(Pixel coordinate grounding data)
····················

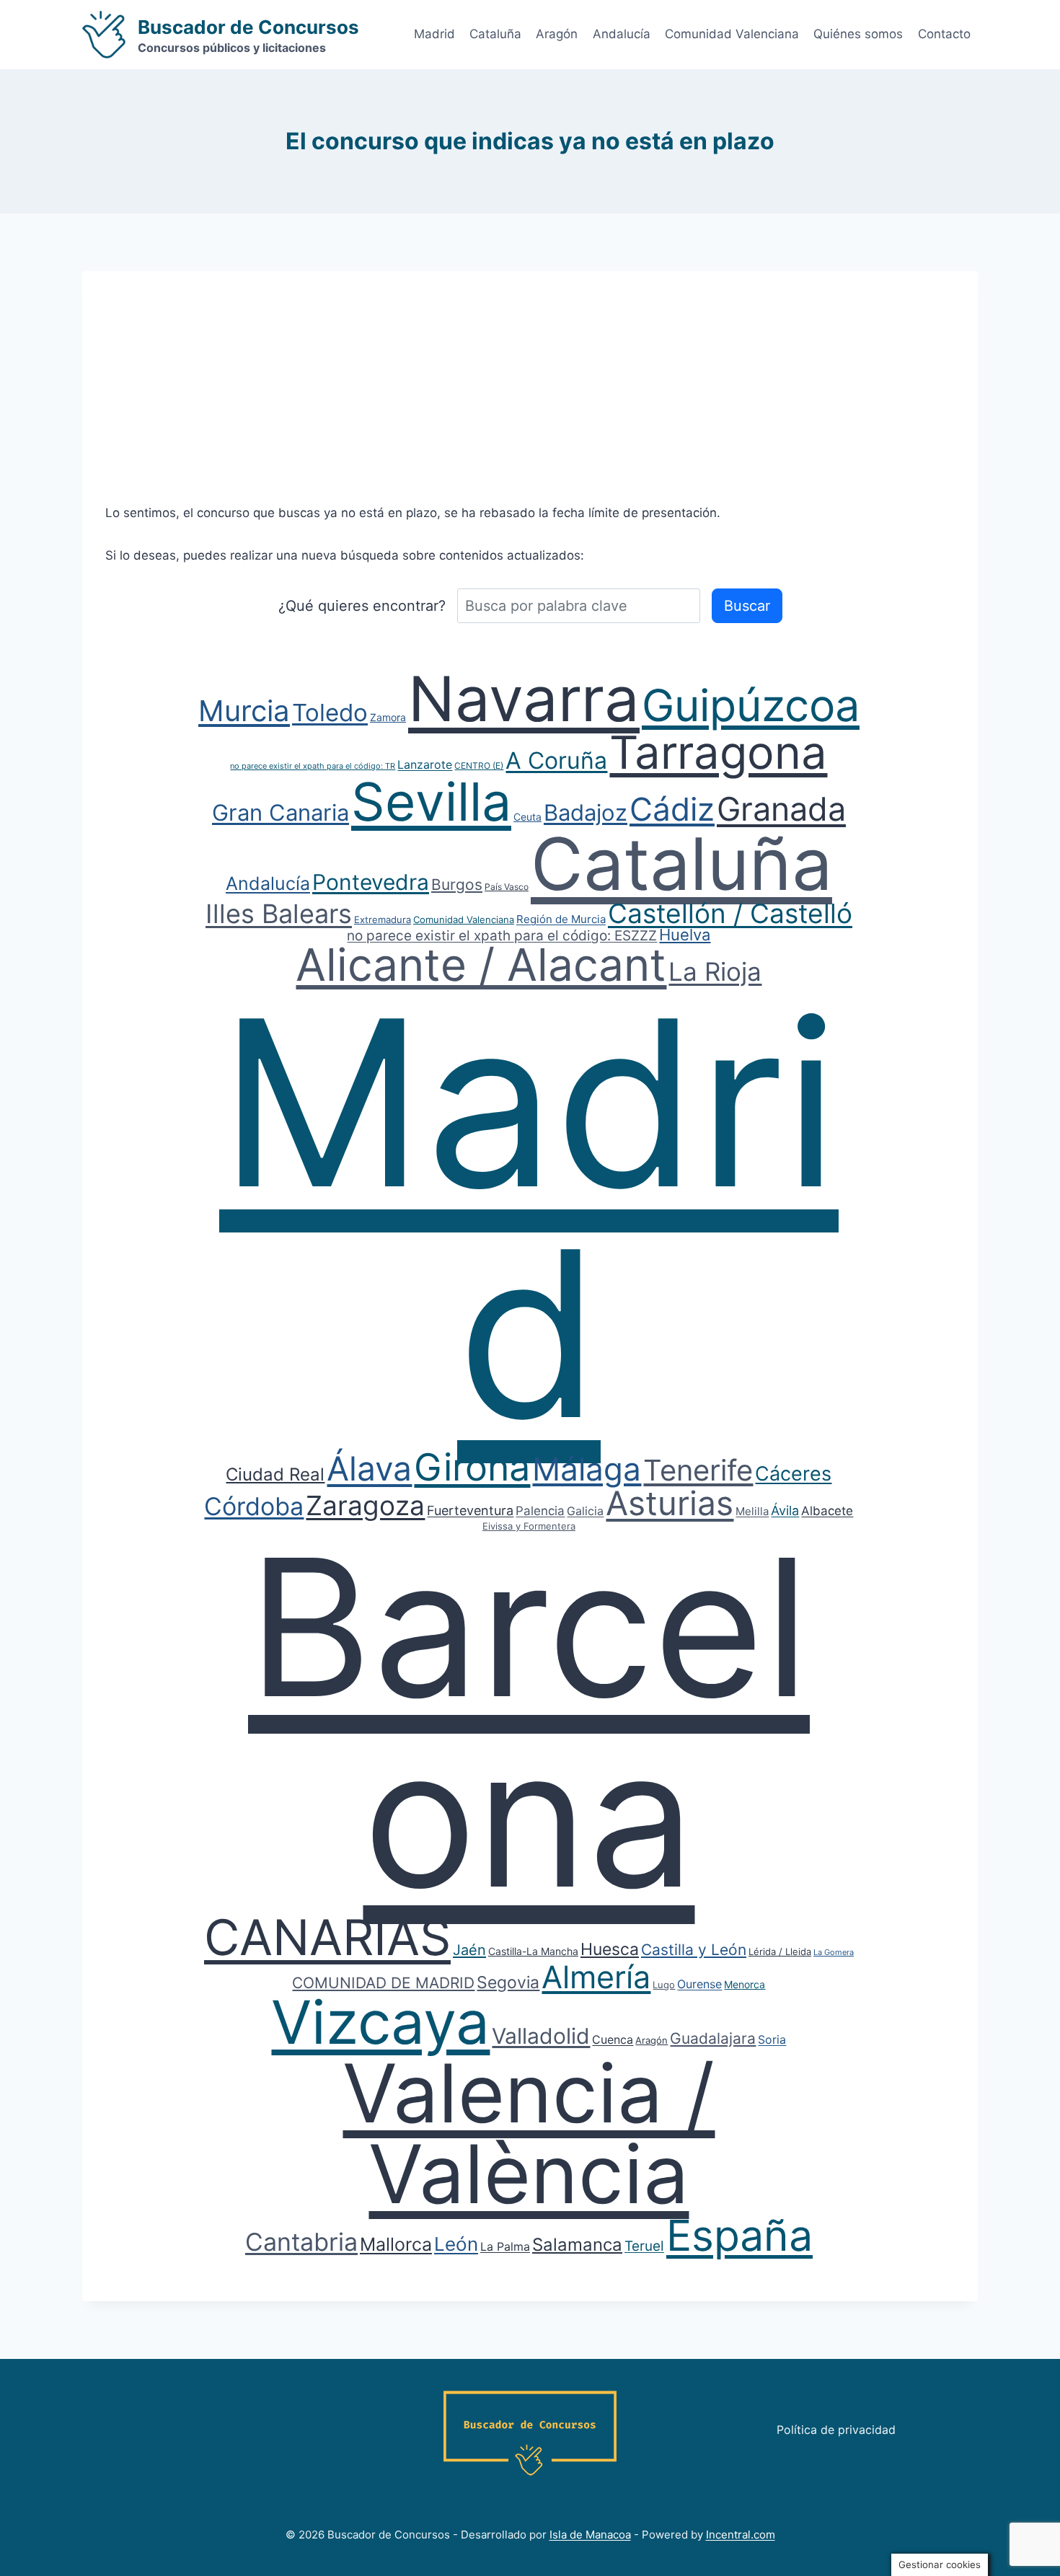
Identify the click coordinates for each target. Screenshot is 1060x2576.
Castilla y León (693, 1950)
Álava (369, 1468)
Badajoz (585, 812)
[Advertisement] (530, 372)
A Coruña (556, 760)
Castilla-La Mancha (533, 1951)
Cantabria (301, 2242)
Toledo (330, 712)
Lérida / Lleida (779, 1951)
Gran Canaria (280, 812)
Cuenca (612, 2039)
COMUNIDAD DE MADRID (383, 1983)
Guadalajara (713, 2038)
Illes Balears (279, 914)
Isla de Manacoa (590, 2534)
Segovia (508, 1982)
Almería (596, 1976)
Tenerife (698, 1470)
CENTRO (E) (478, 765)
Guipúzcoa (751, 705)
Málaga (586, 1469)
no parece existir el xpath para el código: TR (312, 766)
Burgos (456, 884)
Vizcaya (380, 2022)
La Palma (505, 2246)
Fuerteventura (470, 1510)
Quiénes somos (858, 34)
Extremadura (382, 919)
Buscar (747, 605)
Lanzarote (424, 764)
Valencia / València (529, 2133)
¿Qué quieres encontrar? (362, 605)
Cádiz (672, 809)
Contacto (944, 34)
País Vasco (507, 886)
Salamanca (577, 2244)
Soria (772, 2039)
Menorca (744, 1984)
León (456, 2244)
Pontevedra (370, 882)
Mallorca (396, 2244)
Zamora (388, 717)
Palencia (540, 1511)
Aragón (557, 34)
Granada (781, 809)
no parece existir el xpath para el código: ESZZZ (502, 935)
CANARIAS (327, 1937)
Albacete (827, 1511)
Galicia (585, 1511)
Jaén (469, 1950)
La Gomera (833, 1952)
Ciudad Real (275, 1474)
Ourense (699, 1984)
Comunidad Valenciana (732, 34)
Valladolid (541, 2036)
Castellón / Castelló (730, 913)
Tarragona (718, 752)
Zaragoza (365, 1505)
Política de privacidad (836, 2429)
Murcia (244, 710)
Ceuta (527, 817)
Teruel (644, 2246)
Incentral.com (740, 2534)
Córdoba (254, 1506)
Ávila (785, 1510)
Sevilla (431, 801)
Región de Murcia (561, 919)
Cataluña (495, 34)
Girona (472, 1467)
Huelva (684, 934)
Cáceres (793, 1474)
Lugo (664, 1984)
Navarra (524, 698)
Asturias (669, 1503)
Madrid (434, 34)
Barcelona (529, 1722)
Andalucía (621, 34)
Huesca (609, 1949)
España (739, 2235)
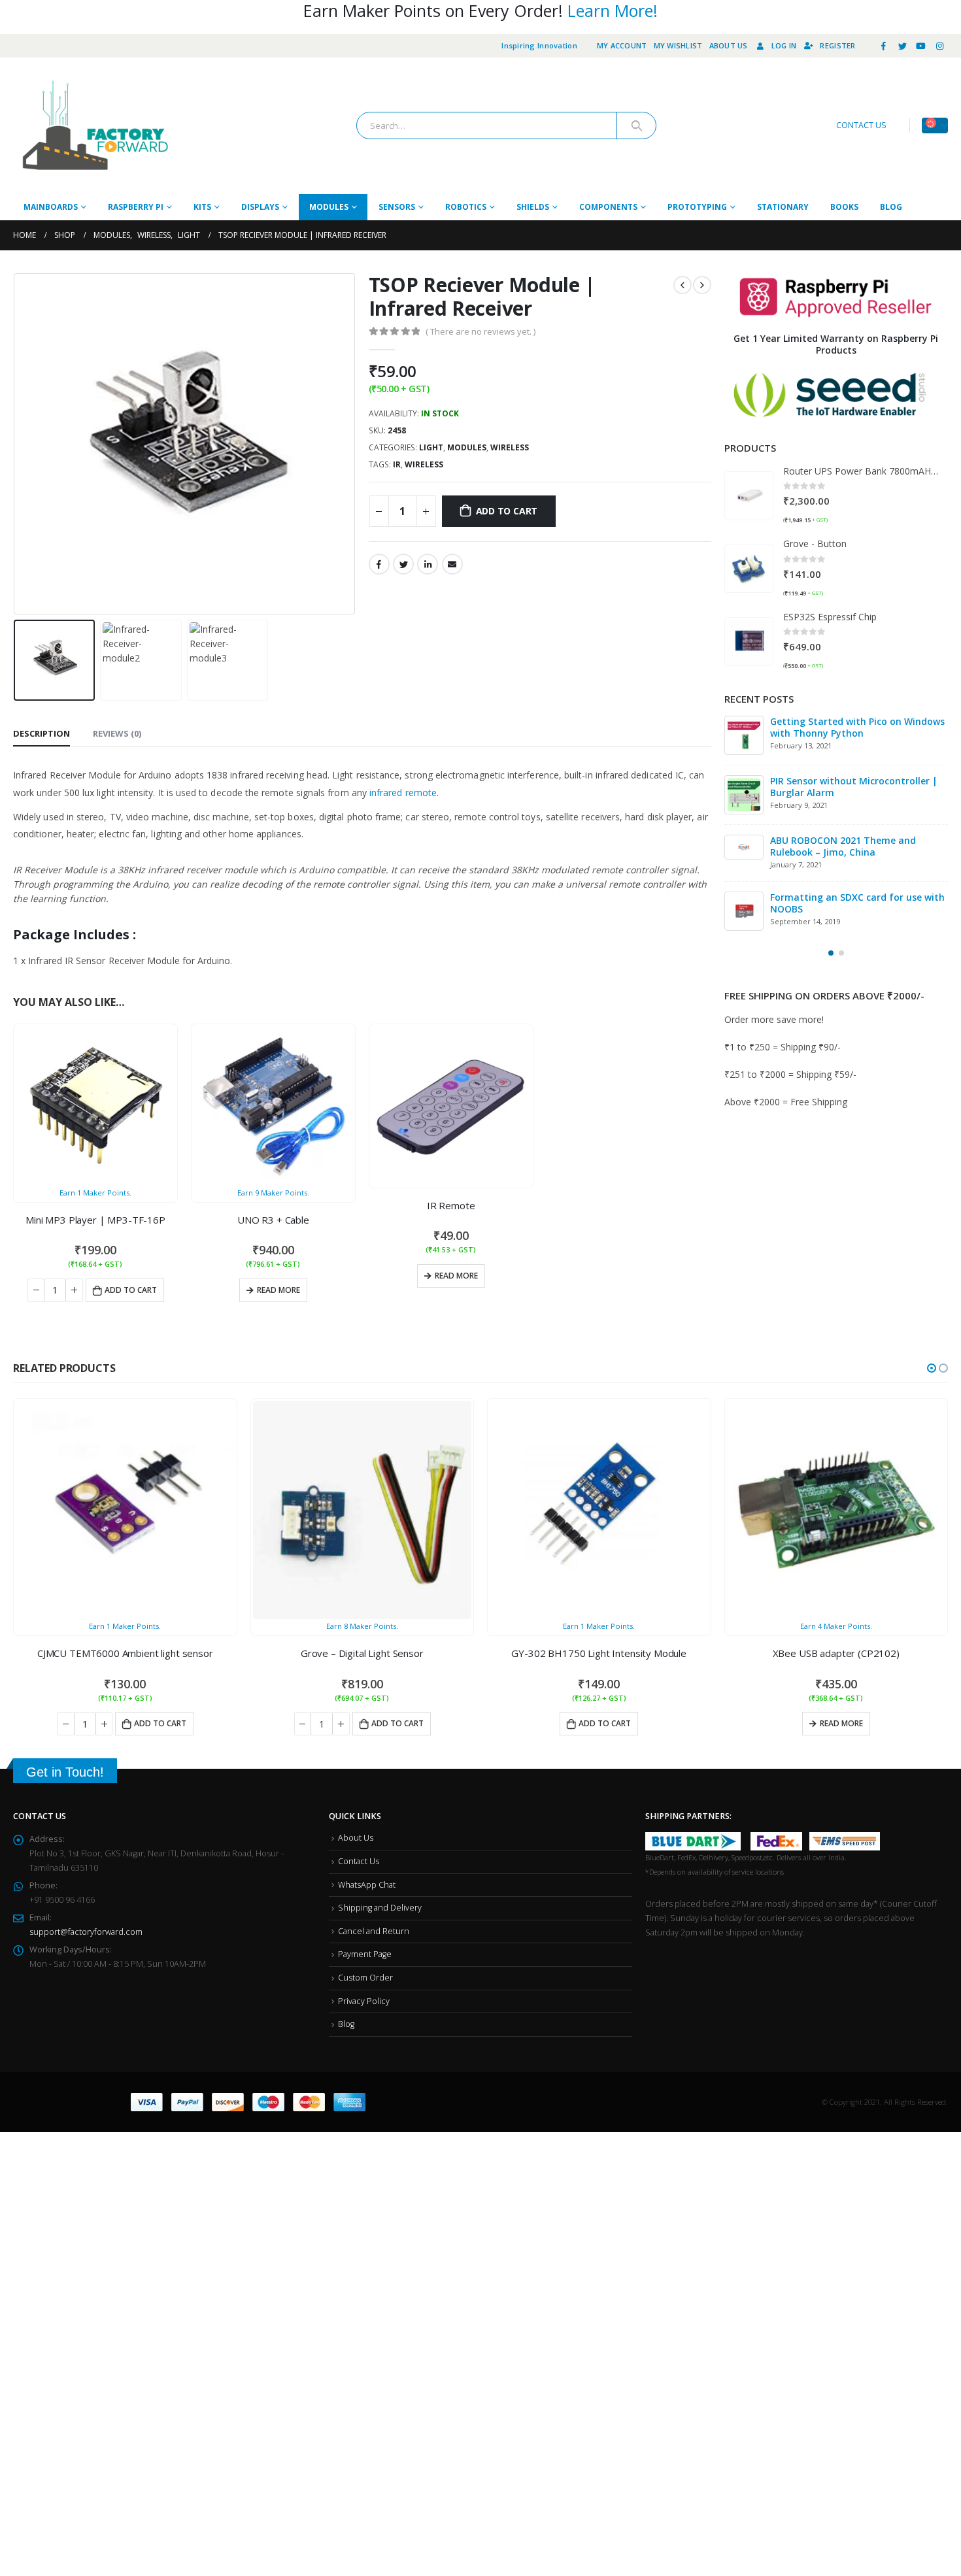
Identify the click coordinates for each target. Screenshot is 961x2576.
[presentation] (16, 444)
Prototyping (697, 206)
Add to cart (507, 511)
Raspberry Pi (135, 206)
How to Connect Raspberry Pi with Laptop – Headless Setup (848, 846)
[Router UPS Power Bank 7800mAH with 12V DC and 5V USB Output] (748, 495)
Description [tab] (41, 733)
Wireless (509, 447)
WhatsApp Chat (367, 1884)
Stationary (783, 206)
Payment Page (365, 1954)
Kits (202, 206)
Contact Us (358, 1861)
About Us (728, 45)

····················

TASK DETAILS
If a line in the data above holds the string "existir", report that line.

WORKED SOLUTION
no parece existir el xpath para el código: TR (312, 766)
no parece existir el xpath para el código: ESZZZ (502, 935)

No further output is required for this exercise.